Magnesium Supplementation Diminishes Peripheral Blood Lymphocyte DNA Oxidative Damage in Athletes and Sedentary Young Man

1Department of Physiology, University of Belgrade, Faculty of Pharmacy, 11121 Belgrade, Serbia
2Department of Medical Biochemistry, University of Belgrade, Faculty of Pharmacy, 11121 Belgrade, Serbia

Received 24 September 2015; Accepted 11 February 2016

Academic Editor: Paola Venditti

Copyright © 2016 Jelena Petrović et al. This is an open access article distributed under the Creative Commons Attribution License, which permits unrestricted use, distribution, and reproduction in any medium, provided the original work is properly cited.

Abstract

Sedentary lifestyle is highly associated with increased risk of cardiovascular disease, obesity, and type 2 diabetes.

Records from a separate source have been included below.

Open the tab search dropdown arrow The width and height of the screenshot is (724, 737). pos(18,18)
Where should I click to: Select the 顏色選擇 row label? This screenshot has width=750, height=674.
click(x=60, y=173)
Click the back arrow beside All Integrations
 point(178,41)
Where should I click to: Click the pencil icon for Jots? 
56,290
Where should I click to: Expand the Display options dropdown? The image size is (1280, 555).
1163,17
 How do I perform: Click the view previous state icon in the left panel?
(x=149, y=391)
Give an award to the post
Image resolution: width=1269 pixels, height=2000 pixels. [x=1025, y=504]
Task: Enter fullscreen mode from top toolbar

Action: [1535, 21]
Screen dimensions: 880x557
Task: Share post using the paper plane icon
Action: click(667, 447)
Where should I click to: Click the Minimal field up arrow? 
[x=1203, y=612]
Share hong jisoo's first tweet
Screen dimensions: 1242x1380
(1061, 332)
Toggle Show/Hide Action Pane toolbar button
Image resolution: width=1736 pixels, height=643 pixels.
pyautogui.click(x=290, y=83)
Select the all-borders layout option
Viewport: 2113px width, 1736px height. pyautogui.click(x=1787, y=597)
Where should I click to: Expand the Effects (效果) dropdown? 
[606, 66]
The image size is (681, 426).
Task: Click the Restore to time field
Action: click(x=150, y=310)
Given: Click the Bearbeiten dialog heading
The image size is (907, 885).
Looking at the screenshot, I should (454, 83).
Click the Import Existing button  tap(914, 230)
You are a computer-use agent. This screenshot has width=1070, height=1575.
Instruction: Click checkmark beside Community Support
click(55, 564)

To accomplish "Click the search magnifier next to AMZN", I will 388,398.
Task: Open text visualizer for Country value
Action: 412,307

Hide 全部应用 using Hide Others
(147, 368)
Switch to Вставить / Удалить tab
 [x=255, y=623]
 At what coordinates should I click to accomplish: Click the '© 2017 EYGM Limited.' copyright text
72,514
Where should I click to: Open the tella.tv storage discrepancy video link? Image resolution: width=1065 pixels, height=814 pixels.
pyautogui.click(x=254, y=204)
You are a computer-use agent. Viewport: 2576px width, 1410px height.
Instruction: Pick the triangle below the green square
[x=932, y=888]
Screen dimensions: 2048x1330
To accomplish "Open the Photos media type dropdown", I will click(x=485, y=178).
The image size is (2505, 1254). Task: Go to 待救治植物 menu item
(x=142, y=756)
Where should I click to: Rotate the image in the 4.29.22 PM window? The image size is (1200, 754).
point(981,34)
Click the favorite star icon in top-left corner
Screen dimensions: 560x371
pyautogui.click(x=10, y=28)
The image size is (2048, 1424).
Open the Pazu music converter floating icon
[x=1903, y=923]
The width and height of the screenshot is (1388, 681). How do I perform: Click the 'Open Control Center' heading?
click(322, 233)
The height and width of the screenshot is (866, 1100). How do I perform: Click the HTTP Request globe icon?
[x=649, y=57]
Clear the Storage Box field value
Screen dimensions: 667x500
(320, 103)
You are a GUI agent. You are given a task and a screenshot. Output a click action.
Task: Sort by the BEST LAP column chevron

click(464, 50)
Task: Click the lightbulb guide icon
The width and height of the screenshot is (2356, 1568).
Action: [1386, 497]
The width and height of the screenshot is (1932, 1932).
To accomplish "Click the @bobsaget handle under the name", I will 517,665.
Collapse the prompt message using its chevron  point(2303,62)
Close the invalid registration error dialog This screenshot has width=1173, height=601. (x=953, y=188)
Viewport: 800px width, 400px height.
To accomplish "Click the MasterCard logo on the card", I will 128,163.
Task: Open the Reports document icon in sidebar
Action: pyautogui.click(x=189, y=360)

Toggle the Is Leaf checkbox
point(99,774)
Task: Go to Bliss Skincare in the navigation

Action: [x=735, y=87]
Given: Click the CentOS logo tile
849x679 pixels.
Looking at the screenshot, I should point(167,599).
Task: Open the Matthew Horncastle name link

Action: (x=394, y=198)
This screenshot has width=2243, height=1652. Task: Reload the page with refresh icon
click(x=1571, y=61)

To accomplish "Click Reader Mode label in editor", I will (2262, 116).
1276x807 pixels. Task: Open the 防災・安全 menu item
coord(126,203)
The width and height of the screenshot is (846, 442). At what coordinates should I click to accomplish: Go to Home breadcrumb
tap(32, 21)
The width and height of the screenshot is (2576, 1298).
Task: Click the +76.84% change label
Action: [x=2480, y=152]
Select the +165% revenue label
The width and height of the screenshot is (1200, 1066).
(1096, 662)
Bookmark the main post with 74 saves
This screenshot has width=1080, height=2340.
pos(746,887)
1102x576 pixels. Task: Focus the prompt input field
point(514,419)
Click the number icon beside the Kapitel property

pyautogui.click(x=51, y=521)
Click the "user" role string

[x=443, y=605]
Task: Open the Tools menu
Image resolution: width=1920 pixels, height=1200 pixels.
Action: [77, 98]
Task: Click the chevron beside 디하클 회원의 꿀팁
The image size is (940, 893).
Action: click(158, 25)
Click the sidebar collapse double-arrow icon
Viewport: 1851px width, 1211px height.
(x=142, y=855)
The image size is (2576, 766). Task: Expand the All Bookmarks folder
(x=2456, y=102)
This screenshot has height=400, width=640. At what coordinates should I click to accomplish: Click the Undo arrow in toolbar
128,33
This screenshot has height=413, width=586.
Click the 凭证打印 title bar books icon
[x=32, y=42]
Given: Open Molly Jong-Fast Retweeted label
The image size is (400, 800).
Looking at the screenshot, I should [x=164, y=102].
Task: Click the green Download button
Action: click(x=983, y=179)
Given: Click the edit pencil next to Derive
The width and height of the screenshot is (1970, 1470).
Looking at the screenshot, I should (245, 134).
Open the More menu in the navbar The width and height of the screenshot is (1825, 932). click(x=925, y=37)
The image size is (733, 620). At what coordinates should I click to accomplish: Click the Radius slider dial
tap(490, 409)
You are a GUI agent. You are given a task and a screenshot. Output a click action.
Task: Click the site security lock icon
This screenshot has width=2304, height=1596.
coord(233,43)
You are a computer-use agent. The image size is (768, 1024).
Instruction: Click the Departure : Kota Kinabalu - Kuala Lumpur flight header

It is known that regular physical activity has positive effects on health; however several studies have shown that acute and strenuous exercise can induce oxidative stress and lead to DNA damage. As magnesium is essential in maintaining DNA integrity, the aim of this study was to determine whether four-week-long magnesium supplementation in students with sedentary lifestyle and rugby players could prevent or diminish impairment of DNA. By using the comet assay, our study demonstrated that the number of peripheral blood lymphocytes (PBL) with basal endogenous DNA damage is significantly higher in rugby players compared to students with sedentary lifestyle. On the other hand, magnesium supplementation significantly decreased the number of cells with high DNA damage, in the presence of exogenous H2O2, in PBL from both students and rugby players, and markedly reduced the number of cells with medium DNA damage in rugby players compared to corresponding control nonsupplemented group. Accordingly, the results of our study suggest that four-week-long magnesium supplementation has marked effects in protecting the DNA from oxidative damage in both rugby players and in young men with sedentary lifestyle. Clinical trial is registered at ANZCTR Trial Id: ACTRN12615001237572.